Second, the coding of respective methods looks rather inconsistent, and I wonder how the authors were able to reach such a high interrater reliability across codes. For example, the psychological debriefing method used by Bisson et al (1997) was coded as ‘behavioural, cognitive and educational’ (p. 389), while the code ‘cognitive’ was missing for Seligman et al’s (1999) intervention based on cognitive therapy. Similarly, four research groups using similar variants of the Coping with Depression Course by Lewinsohn et al (1984) were coded differently (e.g. ‘cognitive and competence’, ‘behavioural, cognitive, educational and social support’, ‘cognitive’, and ‘behavioural, cognitive, competence and educational’ (pp. 386–391)). Finally, the coding category ‘behavioural methods’ incorporates very heterogeneous strategies. For example, behavioural strategies found to be helpful in cognitive–behavioural therapy for depression focus on increasing pleasant activities and social skills training (Lewinsohn et al, 1984), whereas the delivery of peer support telephone dyads by lay persons, as used in the studies by Heller et al (1991), may be regarded as a very specific behavioural strategy which has so far not been recommended as a helpful intervention by the research community. In Jané-Llopis et al’s meta-analysis, respective interventions from the studies by Heller et al (1991) had negative effect sizes and therefore may have substantially accounted for the missing or even negative effect of the ‘behavioural’ component of preventive measures.

REFERENCES

  1. Bisson, J. I., Jenkins, P. L., Alexander, J., et al (1997) Randomised controlled trial of psychological debriefing for victims of acute burn trauma. British Journal of Psychiatry, 171, 78 -81.[Abstract/Free Full Text]
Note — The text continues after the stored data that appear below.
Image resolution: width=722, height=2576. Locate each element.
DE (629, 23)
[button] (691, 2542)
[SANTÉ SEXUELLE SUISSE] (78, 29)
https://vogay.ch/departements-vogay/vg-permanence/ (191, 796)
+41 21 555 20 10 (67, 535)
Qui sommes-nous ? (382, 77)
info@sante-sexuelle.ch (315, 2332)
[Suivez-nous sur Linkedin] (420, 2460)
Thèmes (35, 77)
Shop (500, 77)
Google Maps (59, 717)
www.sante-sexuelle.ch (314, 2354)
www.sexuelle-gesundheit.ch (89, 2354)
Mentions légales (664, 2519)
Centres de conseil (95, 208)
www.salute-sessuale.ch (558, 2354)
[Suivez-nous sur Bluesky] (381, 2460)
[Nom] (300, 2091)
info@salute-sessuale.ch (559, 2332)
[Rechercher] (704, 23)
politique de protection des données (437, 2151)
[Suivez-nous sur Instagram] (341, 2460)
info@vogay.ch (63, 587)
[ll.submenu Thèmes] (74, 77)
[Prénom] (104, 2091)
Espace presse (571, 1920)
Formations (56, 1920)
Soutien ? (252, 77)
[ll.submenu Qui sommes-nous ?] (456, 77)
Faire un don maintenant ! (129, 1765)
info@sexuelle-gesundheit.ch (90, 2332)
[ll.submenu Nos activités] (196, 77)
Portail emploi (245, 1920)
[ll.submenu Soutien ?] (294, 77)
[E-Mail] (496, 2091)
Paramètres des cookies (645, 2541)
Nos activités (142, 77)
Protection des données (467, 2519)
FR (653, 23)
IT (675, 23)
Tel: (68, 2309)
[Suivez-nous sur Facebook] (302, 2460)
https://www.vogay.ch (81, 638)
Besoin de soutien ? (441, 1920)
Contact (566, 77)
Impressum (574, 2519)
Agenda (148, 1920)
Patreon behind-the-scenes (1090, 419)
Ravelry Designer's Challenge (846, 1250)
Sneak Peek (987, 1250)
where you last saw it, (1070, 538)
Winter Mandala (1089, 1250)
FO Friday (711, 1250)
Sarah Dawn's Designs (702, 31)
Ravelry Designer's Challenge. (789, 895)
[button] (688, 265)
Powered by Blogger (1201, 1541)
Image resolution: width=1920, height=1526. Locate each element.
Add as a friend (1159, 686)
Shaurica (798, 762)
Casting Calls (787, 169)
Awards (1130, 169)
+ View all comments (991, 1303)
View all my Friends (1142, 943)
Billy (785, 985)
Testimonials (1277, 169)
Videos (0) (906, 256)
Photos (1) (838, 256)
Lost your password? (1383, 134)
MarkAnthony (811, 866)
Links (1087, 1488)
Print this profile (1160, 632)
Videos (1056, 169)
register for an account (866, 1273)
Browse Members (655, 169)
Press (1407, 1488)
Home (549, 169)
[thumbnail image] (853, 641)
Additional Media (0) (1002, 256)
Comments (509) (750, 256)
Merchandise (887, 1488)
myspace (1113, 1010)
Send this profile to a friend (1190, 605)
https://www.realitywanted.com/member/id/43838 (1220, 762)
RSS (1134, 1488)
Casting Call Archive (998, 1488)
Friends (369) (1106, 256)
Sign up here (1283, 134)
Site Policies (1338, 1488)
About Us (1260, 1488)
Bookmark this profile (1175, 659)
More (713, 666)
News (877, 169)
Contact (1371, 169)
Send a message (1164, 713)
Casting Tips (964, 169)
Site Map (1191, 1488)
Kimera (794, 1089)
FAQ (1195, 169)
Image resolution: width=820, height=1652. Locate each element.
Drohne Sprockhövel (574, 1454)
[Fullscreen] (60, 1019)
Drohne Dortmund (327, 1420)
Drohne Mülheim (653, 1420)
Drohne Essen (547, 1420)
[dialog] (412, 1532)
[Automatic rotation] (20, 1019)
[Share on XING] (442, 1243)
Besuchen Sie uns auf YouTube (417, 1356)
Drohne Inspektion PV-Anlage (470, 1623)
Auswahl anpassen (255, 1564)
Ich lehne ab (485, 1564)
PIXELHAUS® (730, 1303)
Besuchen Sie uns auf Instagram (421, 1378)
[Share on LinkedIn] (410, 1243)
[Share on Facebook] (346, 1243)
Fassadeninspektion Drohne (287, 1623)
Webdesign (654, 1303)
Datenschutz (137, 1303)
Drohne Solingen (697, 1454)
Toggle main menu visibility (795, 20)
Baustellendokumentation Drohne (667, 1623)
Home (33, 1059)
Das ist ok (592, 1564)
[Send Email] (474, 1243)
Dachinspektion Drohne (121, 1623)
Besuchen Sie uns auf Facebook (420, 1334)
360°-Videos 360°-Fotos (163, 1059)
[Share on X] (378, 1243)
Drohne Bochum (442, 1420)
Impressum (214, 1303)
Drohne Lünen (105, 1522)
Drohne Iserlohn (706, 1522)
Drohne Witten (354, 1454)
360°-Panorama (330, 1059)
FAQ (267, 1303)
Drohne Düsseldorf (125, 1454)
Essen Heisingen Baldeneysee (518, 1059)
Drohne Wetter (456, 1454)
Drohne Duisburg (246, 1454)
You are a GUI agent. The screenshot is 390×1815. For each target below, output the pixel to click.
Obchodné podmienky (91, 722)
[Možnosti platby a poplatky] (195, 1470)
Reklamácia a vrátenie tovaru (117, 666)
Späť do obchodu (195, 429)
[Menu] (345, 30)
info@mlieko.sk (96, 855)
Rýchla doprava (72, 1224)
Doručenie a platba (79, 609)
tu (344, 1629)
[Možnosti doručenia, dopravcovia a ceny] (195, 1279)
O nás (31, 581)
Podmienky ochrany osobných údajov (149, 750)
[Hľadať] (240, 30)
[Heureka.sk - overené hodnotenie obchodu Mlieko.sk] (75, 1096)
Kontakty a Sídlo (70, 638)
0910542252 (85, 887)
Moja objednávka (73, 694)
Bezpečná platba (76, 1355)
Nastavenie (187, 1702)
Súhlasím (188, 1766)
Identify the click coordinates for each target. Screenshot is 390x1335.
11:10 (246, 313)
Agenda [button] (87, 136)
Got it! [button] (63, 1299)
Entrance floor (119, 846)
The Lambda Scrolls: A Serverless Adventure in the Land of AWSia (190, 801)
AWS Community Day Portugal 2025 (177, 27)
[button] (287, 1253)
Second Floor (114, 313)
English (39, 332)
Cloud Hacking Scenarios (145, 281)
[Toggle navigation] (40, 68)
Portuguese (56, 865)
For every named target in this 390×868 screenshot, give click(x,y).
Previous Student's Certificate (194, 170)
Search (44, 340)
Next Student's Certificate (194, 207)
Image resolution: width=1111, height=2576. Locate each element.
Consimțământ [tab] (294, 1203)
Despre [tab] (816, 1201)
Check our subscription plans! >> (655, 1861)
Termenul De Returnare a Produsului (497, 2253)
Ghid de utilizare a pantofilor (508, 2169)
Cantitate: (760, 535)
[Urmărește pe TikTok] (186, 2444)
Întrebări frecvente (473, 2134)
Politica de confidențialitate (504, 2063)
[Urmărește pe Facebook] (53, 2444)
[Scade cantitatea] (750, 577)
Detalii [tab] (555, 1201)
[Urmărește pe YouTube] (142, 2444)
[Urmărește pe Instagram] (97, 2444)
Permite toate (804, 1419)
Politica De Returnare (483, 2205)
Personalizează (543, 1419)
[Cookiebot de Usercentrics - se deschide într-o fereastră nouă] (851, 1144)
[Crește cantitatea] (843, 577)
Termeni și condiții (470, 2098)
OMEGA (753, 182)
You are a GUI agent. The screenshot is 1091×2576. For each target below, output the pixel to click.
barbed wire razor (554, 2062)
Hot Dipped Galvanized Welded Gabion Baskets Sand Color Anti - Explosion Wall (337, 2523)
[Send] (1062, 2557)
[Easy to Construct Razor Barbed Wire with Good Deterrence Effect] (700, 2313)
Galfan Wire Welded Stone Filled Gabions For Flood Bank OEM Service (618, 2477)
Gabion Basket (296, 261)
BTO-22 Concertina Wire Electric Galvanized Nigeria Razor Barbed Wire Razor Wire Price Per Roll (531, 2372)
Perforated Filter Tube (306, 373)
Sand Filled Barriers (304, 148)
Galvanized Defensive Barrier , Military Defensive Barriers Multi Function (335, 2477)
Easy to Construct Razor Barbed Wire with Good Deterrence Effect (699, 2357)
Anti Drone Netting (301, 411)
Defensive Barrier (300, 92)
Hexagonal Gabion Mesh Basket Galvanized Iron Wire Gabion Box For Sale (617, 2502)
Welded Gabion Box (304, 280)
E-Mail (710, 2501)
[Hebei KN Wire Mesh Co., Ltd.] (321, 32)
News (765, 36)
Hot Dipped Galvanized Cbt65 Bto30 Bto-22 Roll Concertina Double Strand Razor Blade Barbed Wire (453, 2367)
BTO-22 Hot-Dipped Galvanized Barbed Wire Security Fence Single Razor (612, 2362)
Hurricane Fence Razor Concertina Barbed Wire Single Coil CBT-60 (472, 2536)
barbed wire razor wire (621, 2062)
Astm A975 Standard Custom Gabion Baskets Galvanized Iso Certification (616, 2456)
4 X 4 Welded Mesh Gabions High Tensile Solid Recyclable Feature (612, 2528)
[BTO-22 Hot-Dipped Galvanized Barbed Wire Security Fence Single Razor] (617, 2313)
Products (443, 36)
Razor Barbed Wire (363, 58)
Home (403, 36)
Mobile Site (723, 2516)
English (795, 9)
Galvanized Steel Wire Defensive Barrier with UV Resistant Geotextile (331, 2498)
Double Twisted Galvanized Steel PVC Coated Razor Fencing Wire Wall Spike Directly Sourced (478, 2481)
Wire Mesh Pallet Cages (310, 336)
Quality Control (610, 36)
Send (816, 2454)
  2. Heller, K., Thompson, M.G., Trueba, P. E., et al (1991) Peer support telephone dyads for elderly women: was this the wrong intervention? American Journal of Community Psychology, 19, 53 -74.[CrossRef][Medline]
  3. Jané-Llopis, E., Hosman, C., Jenkins, R., et al (2003) Predictors of efficacy in depression prevention programmes. Meta analysis. British Journal of Psychiatry, 183, 384 -397.[Abstract/Free Full Text]
  4. Lewinsohn, P. M., Antonuccio, D.O., Steinmetz, J. L., et al (1984) The Coping with Depression Course. A Psychoeducational Intervention for Unipolar Depression. Eugene, OR: Castalia Publishing Company.
  5. Seligman, M. E. P., Schulman, P., DeRubeis, R. J., et al (1999) The prevention of depression and anxiety. Prevention & Treatment, 2, article 8.